======== Information supplied ========

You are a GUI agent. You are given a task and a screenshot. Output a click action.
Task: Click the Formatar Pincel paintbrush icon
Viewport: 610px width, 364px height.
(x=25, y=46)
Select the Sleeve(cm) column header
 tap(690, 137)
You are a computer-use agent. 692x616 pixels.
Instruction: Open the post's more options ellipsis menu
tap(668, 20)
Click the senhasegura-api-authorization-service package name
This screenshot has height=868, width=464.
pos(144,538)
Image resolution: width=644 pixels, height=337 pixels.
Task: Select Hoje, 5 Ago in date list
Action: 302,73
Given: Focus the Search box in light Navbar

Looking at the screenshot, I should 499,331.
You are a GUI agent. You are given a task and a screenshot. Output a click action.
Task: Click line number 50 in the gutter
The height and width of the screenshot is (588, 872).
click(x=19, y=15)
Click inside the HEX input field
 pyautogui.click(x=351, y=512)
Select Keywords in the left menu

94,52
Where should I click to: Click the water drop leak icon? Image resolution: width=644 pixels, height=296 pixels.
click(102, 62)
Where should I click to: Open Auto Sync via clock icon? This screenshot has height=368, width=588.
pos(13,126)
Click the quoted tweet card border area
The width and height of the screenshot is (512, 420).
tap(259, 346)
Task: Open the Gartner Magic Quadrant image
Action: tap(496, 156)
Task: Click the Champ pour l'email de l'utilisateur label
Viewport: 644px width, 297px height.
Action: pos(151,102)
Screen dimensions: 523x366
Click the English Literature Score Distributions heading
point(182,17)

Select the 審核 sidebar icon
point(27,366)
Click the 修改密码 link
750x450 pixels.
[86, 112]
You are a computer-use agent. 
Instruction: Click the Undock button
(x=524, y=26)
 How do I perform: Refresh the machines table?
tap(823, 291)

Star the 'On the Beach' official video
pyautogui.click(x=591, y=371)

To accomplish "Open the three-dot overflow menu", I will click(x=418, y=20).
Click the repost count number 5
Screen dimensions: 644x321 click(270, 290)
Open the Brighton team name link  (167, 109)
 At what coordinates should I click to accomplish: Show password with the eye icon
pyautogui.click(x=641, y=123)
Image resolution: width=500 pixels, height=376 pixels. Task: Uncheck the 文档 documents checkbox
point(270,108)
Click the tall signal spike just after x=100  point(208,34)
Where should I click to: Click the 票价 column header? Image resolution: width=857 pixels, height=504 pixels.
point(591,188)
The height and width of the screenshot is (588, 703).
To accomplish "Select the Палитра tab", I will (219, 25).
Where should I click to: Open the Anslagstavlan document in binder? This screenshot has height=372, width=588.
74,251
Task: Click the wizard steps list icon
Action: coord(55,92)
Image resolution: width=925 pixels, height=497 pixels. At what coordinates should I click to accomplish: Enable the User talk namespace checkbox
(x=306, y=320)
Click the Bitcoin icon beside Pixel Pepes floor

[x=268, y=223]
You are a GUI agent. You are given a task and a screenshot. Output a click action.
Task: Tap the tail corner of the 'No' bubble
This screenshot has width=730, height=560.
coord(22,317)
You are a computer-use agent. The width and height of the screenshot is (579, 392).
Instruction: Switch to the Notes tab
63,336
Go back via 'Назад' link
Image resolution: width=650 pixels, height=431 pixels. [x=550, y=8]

========

> Exercise details
Word for word, restate the data above from its first line down to and including the line with "Click the senhasegura-api-authorization-service".

> Completed exercise
You are a GUI agent. You are given a task and a screenshot. Output a click action.
Task: Click the Formatar Pincel paintbrush icon
Viewport: 610px width, 364px height.
(x=25, y=46)
Select the Sleeve(cm) column header
 tap(690, 137)
You are a computer-use agent. 692x616 pixels.
Instruction: Open the post's more options ellipsis menu
tap(668, 20)
Click the senhasegura-api-authorization-service package name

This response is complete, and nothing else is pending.